Он так и цеплялся взглядом за ее руки — и между бровей его сердитая складка становилась все глубже.

— Не хочу нигде появляться. И есть не хочу. И тебя видеть, — она медленно сжала кулаки. — А это так. Поранилась.

Князь покивал задумчиво, но недоверчиво, проходя дальше. Постоял возле лавки, глядя на оставленное Драгицей шитье, отбросил его в сторону и рядом сел. Гроза отодвинулась сразу, даже не успев подумать о том, что может его обидеть. Обиды Владивоя давно уж не тревожили ее.

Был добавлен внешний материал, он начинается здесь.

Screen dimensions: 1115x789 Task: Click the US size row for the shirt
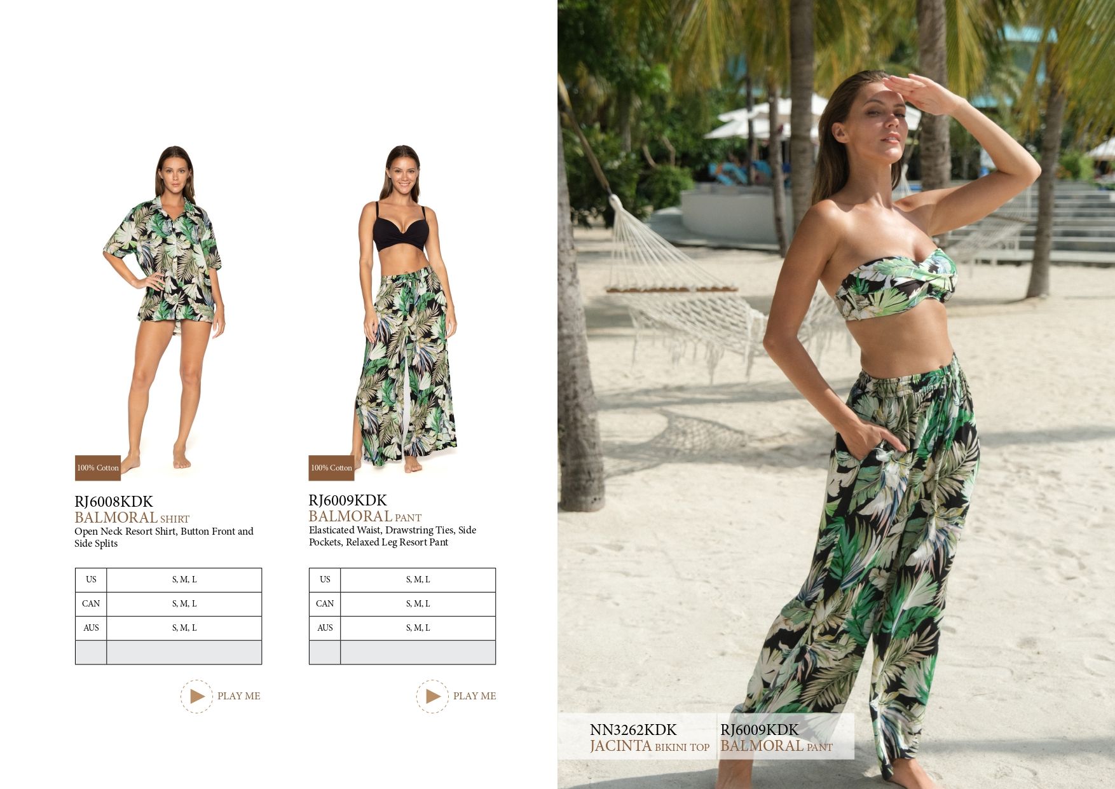[x=168, y=580]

— Ты как будто даже серчаешь на меня за то, что я правды дознаться хочу, — заговорил вновь князь. — Домаслав ведь не простой парень был. И отец у него — старейшина сильный. Древней крови. И люд в Ждимириче его любил. Как можно его убийство вот так оставить? А Рарог на многое способен…

— Не способен! — оборвала его Гроза.

— А то как, думаешь, он во главе ватаги встал? — холодно возразил князь. — Так, что порешил того, кто предводителем ее до него был. Очистил место себе. Так и тут…

Гроза тихо сглотнула прогорклость, что качнулась в горле от его слов. А она ведь и забыла. Сам Рарог ей о том рассказывал — не утаил. И сомнения, которые то и дело тонким червем пытались пробраться в мысли, снова заворочались, заставляя виски словно бы сжиматься от боли.

— Все равно. Одно дело — татя убить. Неведомо, что там было. А другое — честного и достойного мужа, — наконец ответила она. — Если кмети все же найдут его, я хочу с ним поговорить.

Гроза медленно повернула голову к князю — и отчего-то вздрогнула от того, каким взором он объял. Казалось, Владивой ненавидел ее в этот миг. Всего миг — и острый прищур расслабился, разошлись в стороны его изогнутые густые брови.